The roles and duties of an expert witness in adjudication

    Alastair Farr

    Trett Consulting, London

    November 2006

    Adjudication is a growing process whereby the parties refer their disputes to a person who provides a decision within a relatively short period of time. This decision is only temporary and can be

    challenged in arbitration when the project is completed. Trett Consulting's Alastair Farr discusses the role of the Expert Witness in Adjudication procedures (text taken from the Trett Digest, Issue 32,

    2006).

     Introduction

    The UK has statutory adjudication provisions and in the eight years since the Housing Grants, Construction & Regeneration Act 1996 (the 'Adjudication' act) came into force, the size and complexity of disputes being referred to adjudication has increased.

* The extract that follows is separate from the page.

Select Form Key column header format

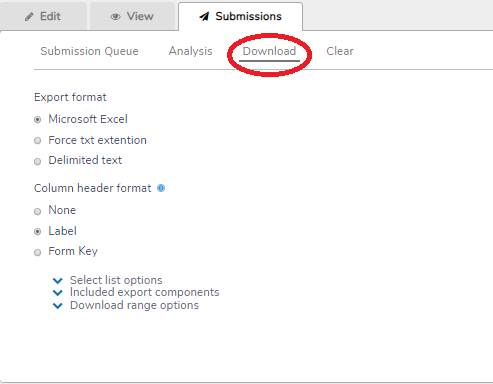point(38,253)
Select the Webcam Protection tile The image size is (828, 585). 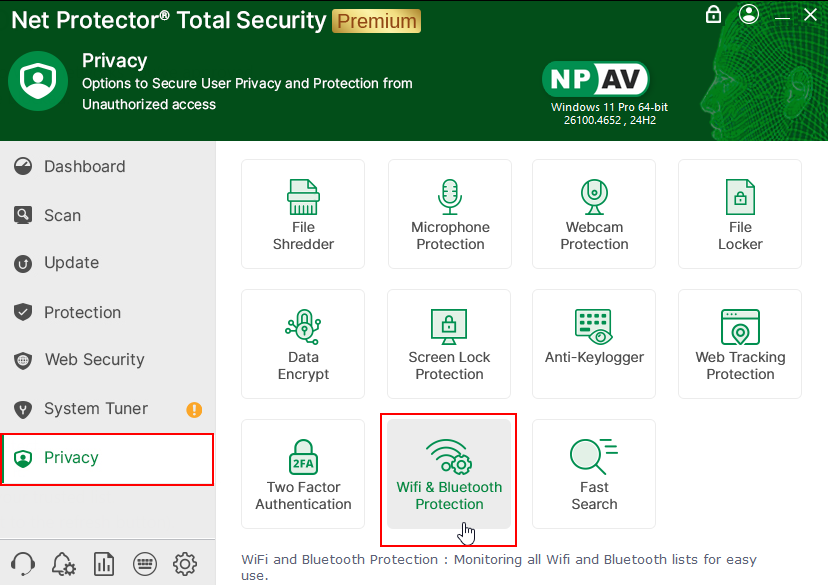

At the same time there has been

    a growing tendency for party representatives to use techniques in adjudication that one would usually expect to find in arbitration or litigation. For example, it is common to see the use of witness

    statements and sealed offers. Additionally, 'expert' reports are also being used (for example, to support quantum and extension of time claims and cases involving breach of professional standards.

Before considering the role and duties of an 'expert witness' in adjudication, I would like to quickly

    recap on these elements as they manifest themselves in both litigation and arbitration proceedings.

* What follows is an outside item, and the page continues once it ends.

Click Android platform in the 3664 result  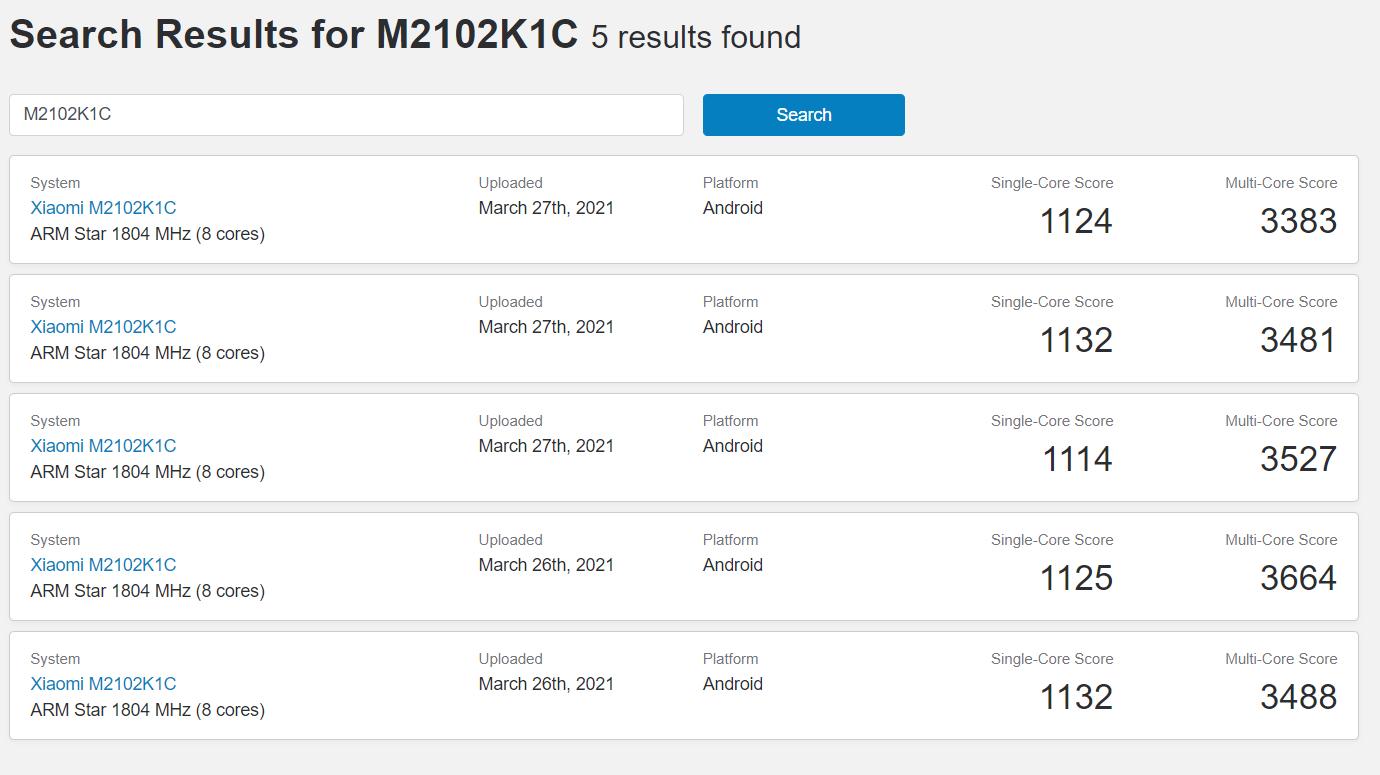click(x=732, y=565)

     Expert Witnesses in Litigation and Arbitration

    In litigation, the duties of an expert are codified in Part 35 (Experts and Assessors) of the Civil

    Procedure Rules. Further guidance is given in Practice Direction PD35 and, in June 2005, the Protocol for the Instruction of Experts was issued as an Annex to Part 35. The aim of the Protocol was to offer guidance to experts, and those instructing them, in the interpretation of Part 35. It sets standards to be followed for the use of experts, for the conduct of the experts, and for those who instruct them. An expert must also comply with the standards required by his or her own profession. The Academy of

    Experts (the largest body of expert witnesses in the UK) also has its own 'Code of Practice for Experts' which sets out the minimum standards to be adhered to by its members.

    In arbitration, the duties of an expert are not governed by CPR rule 35 per se, but in practice these rules are often used as guidance. Fundamental principles such as the requirement for independence are all observed, as are the relevant professional codes and standards. Above all, the expert's duty is

    to the tribunal and not to the instructing party.

    The duties and standards of an expert are very important and are taken very seriously by the courts. Recent case law has highlighted instances where professional standards have fallen below those

    expected by the courts. See, for example, the cases of Skanska -v- Eggar, where the court considered

    the extent to which an expert had contributed to his own report, and Great Eastern Hotel -v- Laing,

where the court considered the impartiality of an expert.

    In practice, the use of an expert can be invaluable, particularly when there are complex technical, causation, or quantum issues. The court or tribunal can be greatly assisted by an expert, such that many issues of fact or quantum can be agreed between the experts before the case even reaches trial.

How then, does the use of an expert witness in adjudication proceedings compare?

Expert Witnesses in Adjudication Proceedings

    What duties are owed and what standards are expected?

    CPR35, PD35 and the new Protocol do not apply to adjudication, and the HGCRA 1996, the Scheme, and standard form adjudication procedures such as the JCT Standard Form of Building Contract's Adjudication Rules, do not expressly provide for party appointed experts. Therefore, the duties of an

    expert, in either submitting a report or giving evidence or being questioned by the Adjudicator at the hearing are not expressed and are certainly not codified to the extent provided by CPR35.

    In the absence of any specific rules, what duties and standards should apply? My view is that it is vital that an expert involved in adjudication retains his independence and is seen to do so at every stage of the process.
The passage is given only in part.